Wednesday, August 10, 2011

How Much is a Human Life Worth?

Editor's Note: The following article was written by the Michigan Association of Home Builders to answer the argument that no cost is too great to save a life.

Michigan, like South Carolina, has been arguing over whether automatic fire sprinkler systems should be mandated in all newly constructed homes. Michigan officials recently delayed implementing the requirement in the International Residential Code that mandates automatic fire sprinklers in new single-family homes. South Carolina, at the urging of Home Builders, also delayed sprinklers until 2014.

The sprinkler argument will come up again, and again the big businesses that want to profit from installing automatic fire sprinklers in new homes will again argue, "what is the price of a life?"

How Much is a Human Life Worth?
When all their other arguments for forcing consumers to buy fire sprinklers fail, sprinkler manufacturers and their allies turn to an emotional question, one intended to shame people into supporting mandatory sprinklers: “How much is a human life worth?”

If the goal is saving lives and not selling sprinklers, the question to answer is “What’s the best way to save the largest number of lives in the most cost-effective manner?” We already know the answer to that question. Working smoke alarms are the most practical, cost-effective method of preventing home fire fatalities.

A 2008 study by the National Fire Protection Association found, “The chances of surviving a reported home fire when working smoke alarms are present are 99.45%.”

That doesn’t mean people don’t die in home fires. Over the seven-year period of 2000-2006, Michigan averaged 109 fatal residential fires a year in its 4.5 million residences. Ninety-three percent of all those fatal fires occurred in residences without working smoke alarms.

Those who want to force homeowners to install fire sprinklers say, “If those homes had both working smoke alarms and sprinklers even more lives would have been saved.” Now the question is how many, and at what cost?

Johns Hopkins University found 75 percent of residential fire deaths could have been prevented by smoke alarms. The Home Fire Sprinkler Coalition says installing both smoke alarms and a fire sprinkler system reduces the risk of death in a home by fire by 82 percent, relative to having neither.

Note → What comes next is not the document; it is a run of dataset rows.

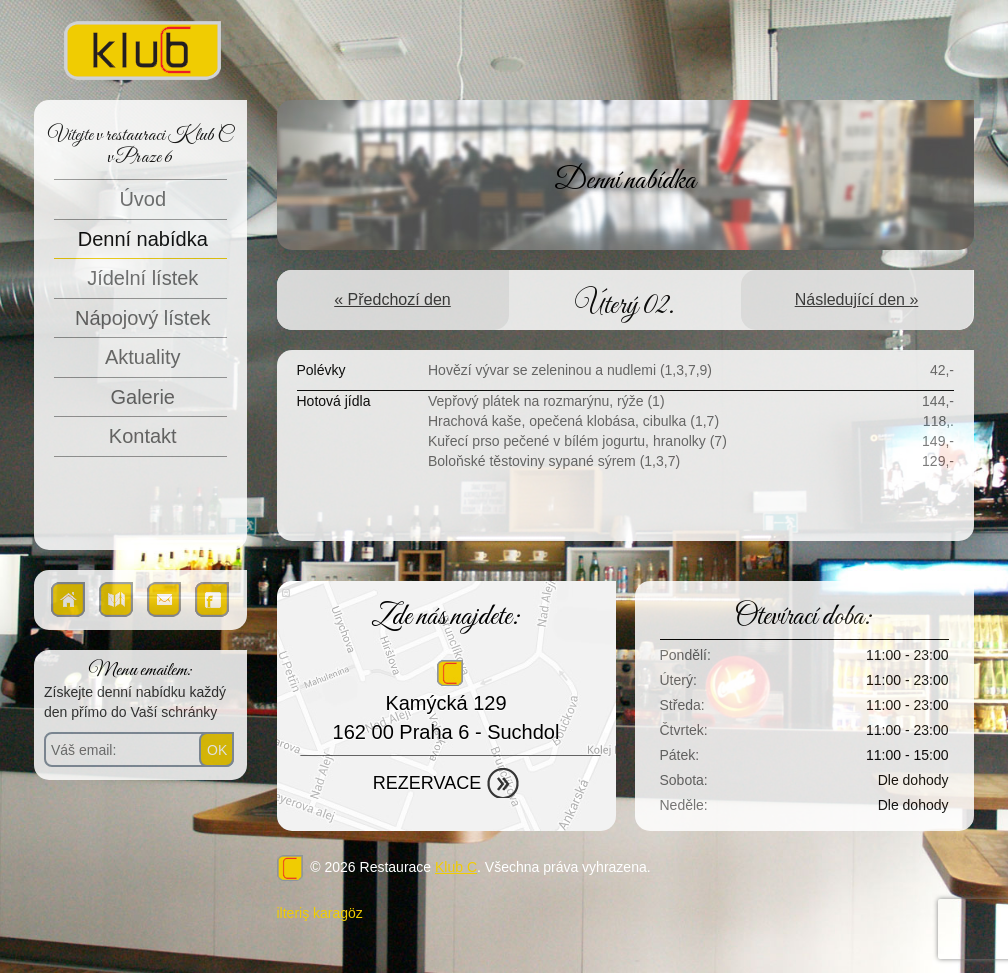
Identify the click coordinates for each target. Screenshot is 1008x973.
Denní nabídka (143, 239)
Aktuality (143, 357)
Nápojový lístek (143, 318)
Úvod (142, 199)
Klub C (456, 867)
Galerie (143, 397)
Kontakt (143, 436)
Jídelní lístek (142, 278)
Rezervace (427, 783)
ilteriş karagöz (320, 913)
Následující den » (857, 299)
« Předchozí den (392, 299)
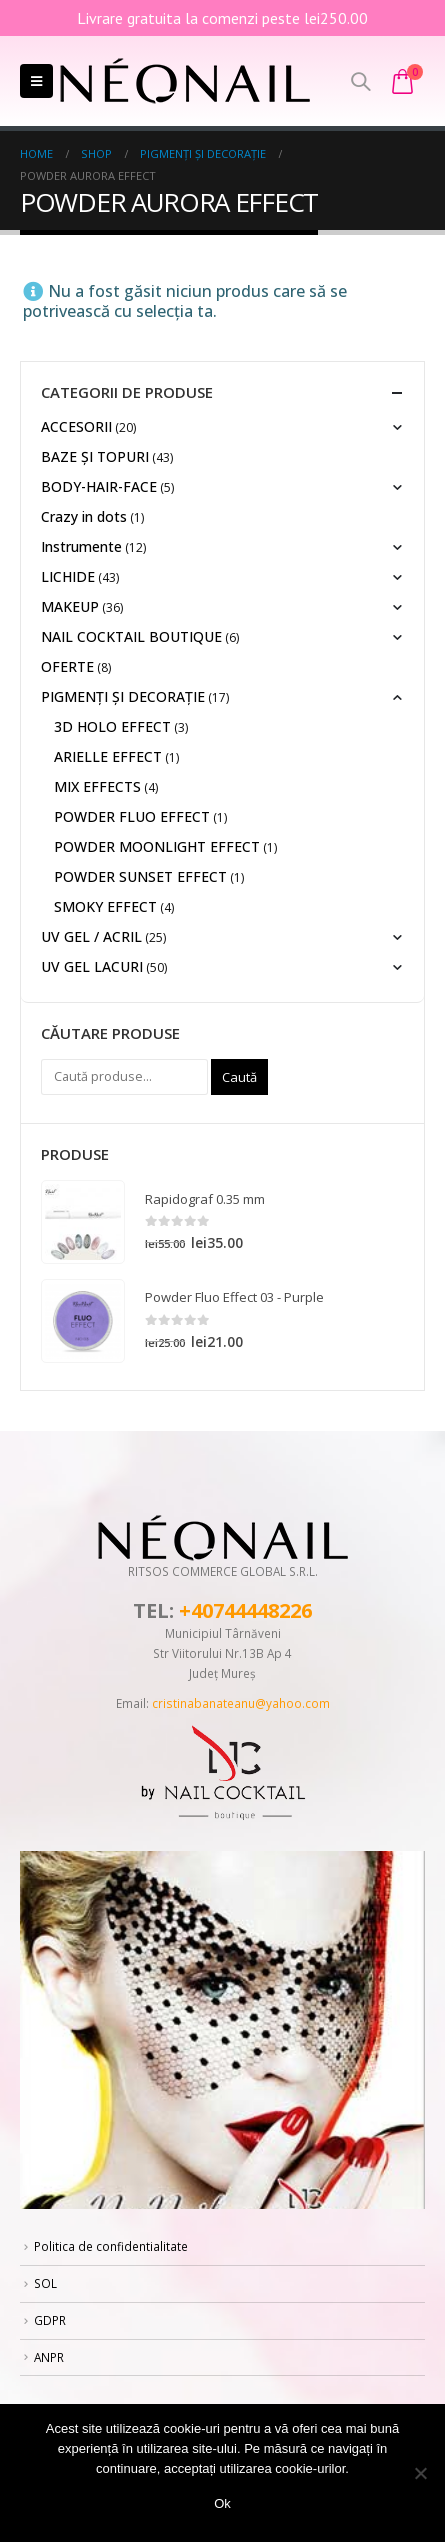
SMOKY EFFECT (105, 906)
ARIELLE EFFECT (108, 756)
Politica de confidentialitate (111, 2246)
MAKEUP (70, 606)
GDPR (50, 2320)
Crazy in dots (84, 516)
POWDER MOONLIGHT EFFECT (157, 846)
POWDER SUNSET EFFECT (140, 876)
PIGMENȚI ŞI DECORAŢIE (123, 696)
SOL (45, 2283)
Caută (239, 1077)
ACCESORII (76, 426)
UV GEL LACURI (92, 966)
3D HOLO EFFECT (112, 726)
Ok (222, 2503)
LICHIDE (68, 576)
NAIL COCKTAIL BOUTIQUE (131, 636)
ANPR (49, 2357)
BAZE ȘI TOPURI (95, 456)
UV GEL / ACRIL (91, 936)
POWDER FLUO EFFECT (132, 816)
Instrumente (81, 546)
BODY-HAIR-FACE (99, 486)
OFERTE (67, 666)
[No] (420, 2473)
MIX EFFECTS (97, 786)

If smoke alarms can reduce residential fire deaths by 75 percent and if having both smoke alarms and a fire sprinkler system can reduce residential fire death by 82 percent over having neither, then mandatory fire sprinklers would only reduce deaths in homes with working smoke alarms by 7 percent.

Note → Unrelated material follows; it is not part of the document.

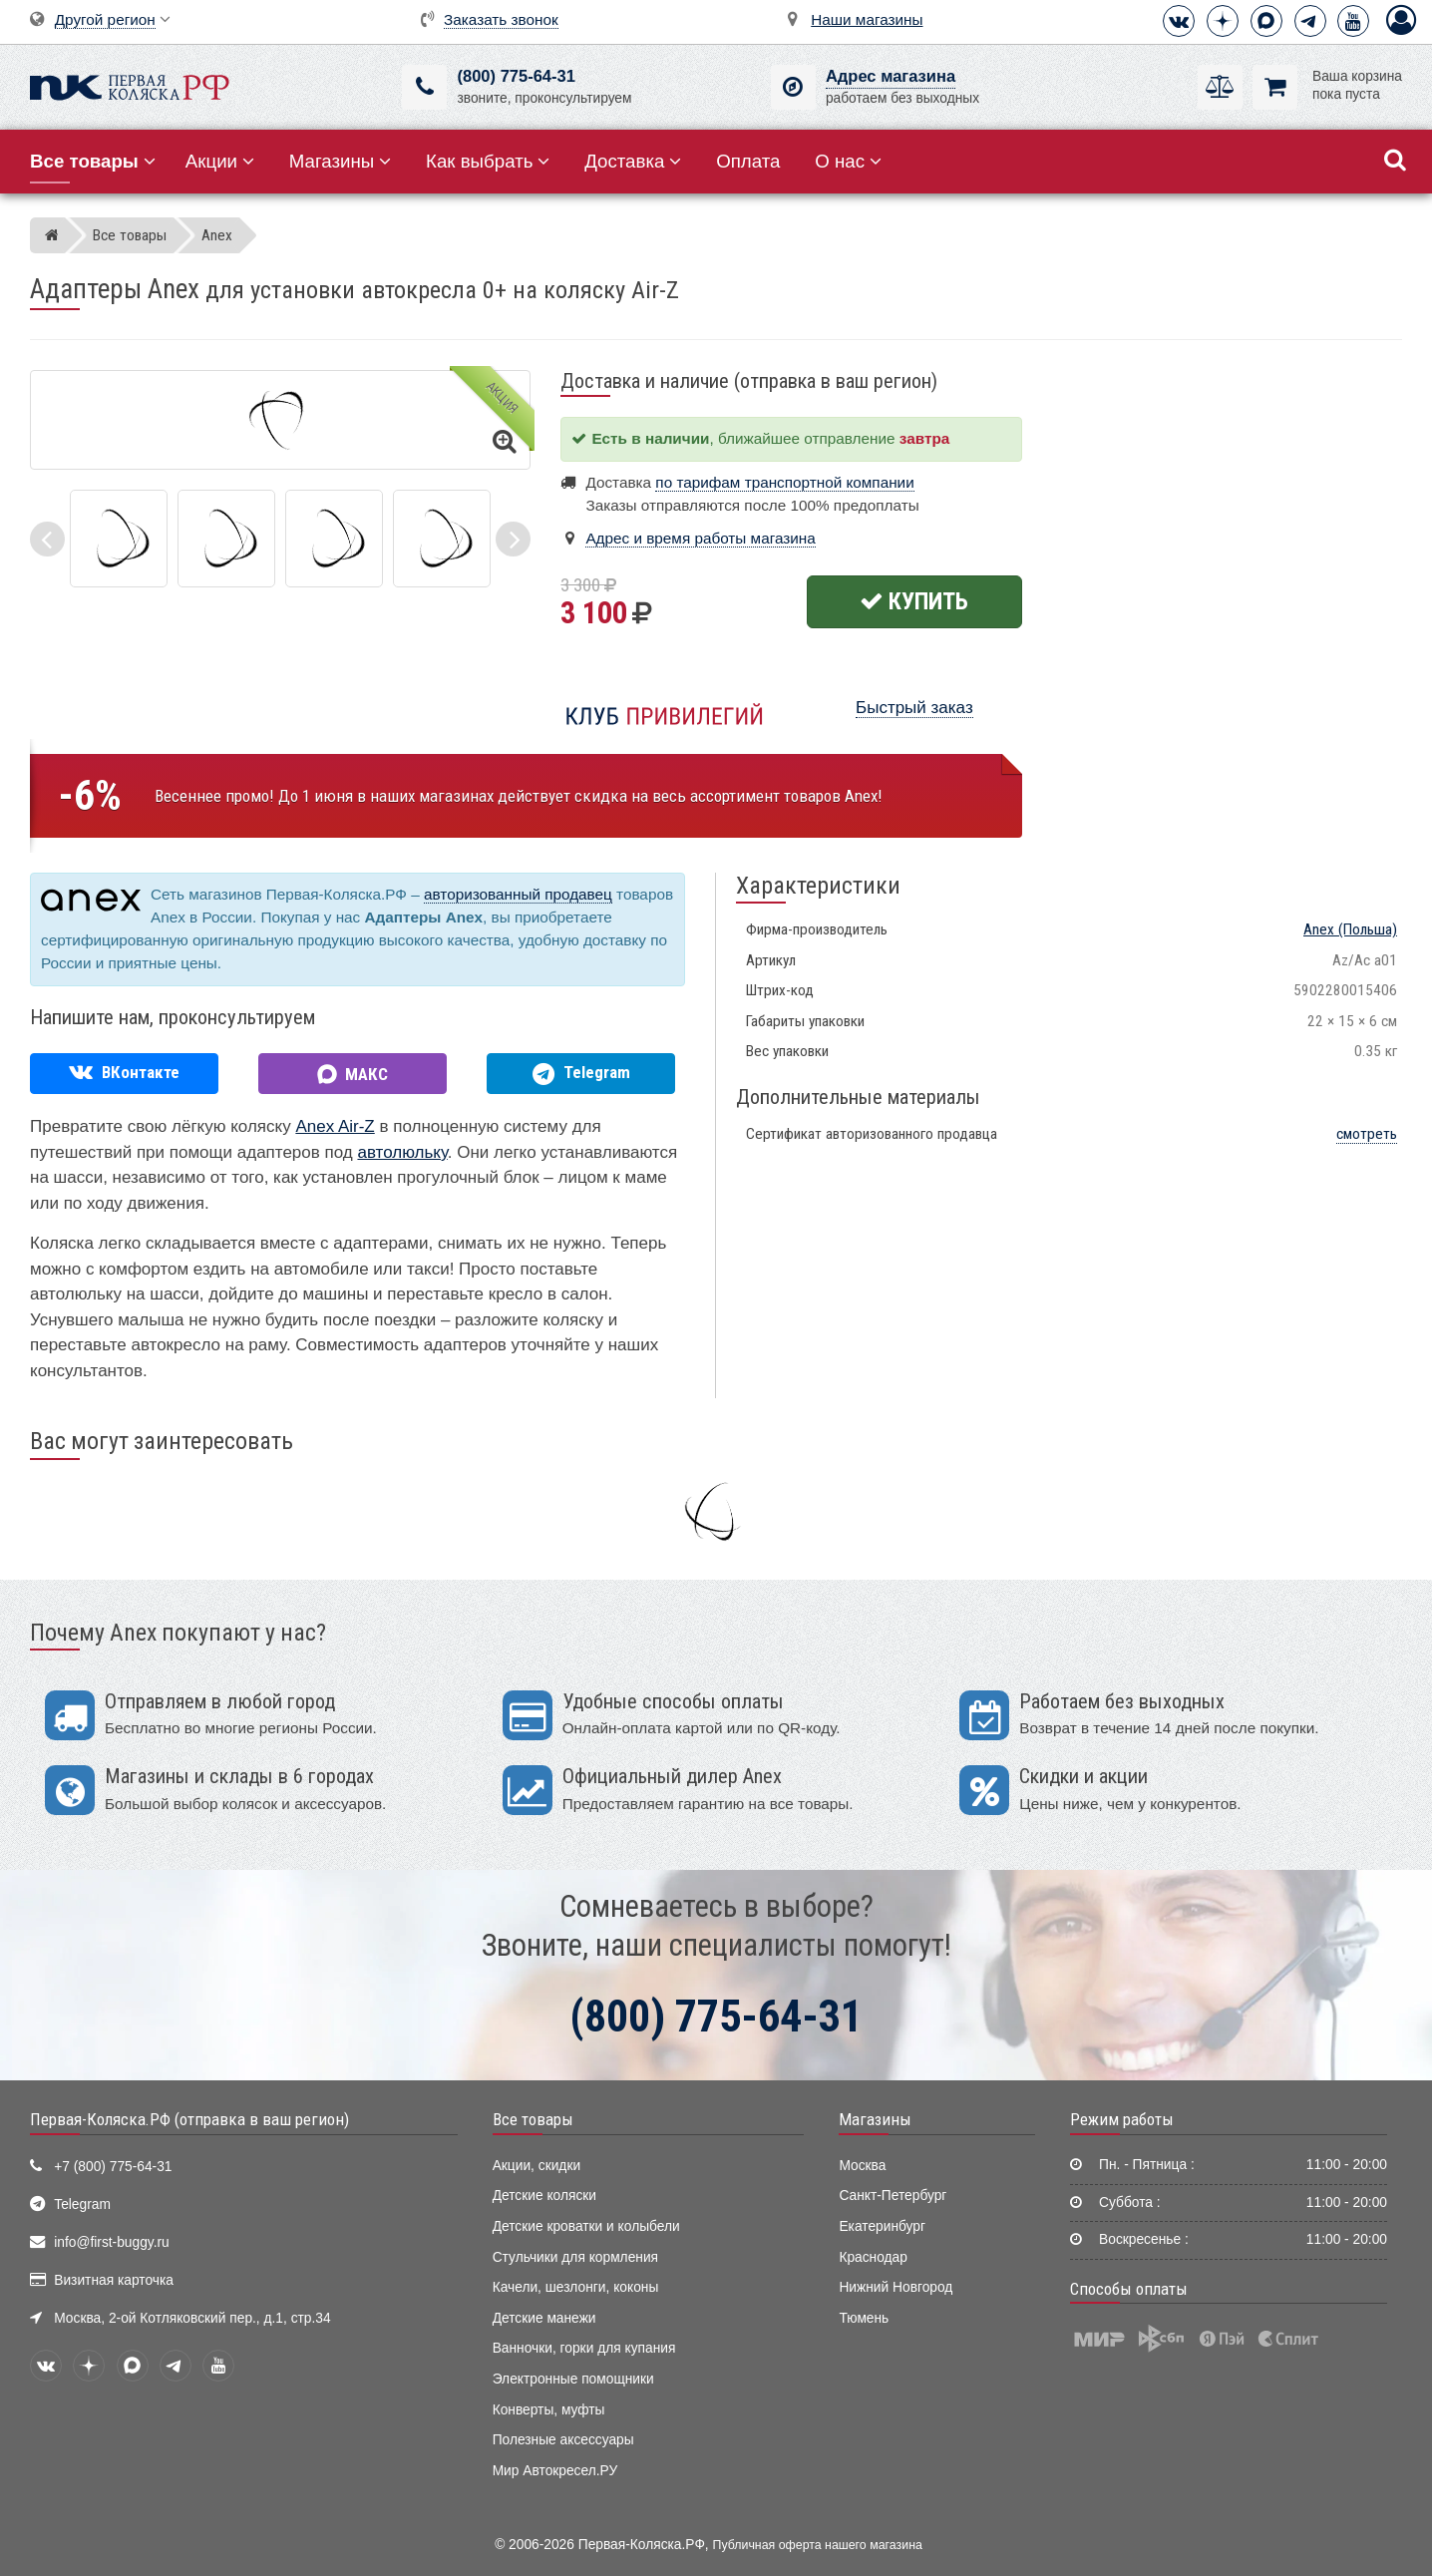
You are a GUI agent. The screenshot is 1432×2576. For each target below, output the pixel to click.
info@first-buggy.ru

Michigan averages 1.31 residential fire fatalities per 100,000 homes or 131 fatalities a year. Working smoke alarms could have saved 91 of those 131 lives. The benefit of mandated sprinklers could be the saving of an additional 8.5 lives. But at what cost?

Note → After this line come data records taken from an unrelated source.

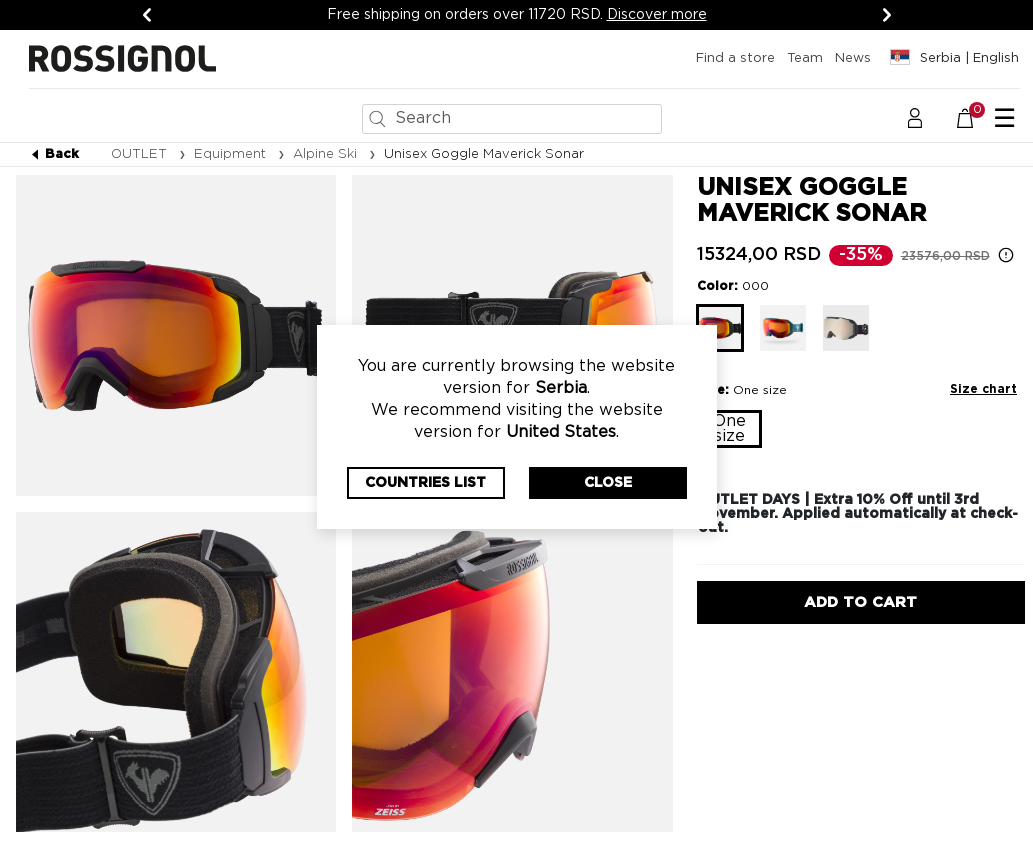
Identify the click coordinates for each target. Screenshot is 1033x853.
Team (805, 58)
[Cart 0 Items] (975, 118)
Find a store (735, 58)
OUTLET (141, 154)
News (853, 58)
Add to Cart (860, 602)
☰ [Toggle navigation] (1004, 119)
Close (608, 483)
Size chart (983, 389)
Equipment (232, 154)
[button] (915, 118)
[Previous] (147, 15)
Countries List (425, 483)
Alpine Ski (327, 154)
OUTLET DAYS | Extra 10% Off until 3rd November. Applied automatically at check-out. (858, 514)
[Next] (887, 15)
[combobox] (512, 119)
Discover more (657, 15)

During the seven-year period of 2000-2006, an average of 40,544 new homes were built each year in Michigan. At an average price of $6,000 per home to add fire sprinklers to homes that already have smoke alarms, the price of housing in Michigan would rise by $243,264,000 each year.

Taking away a homebuyer’s choice of how to spend more than $243 million of their money as the sprinkler mandate does, means they lose the ability to use that money in other ways they have decided would better increase the quality of life for themselves and their families. Mandatory sprinklers take away their choice to use that money for a newer, safer home, improved medical care, better insurance, a safer and more fuel-efficient car, education expenses, retirement accounts, or charitable giving.

Every fire death is a tragedy. The solution to reducing these deaths isn’t mandating expensive sprinkler systems. The solution is to make sure every home has working smoke alarms.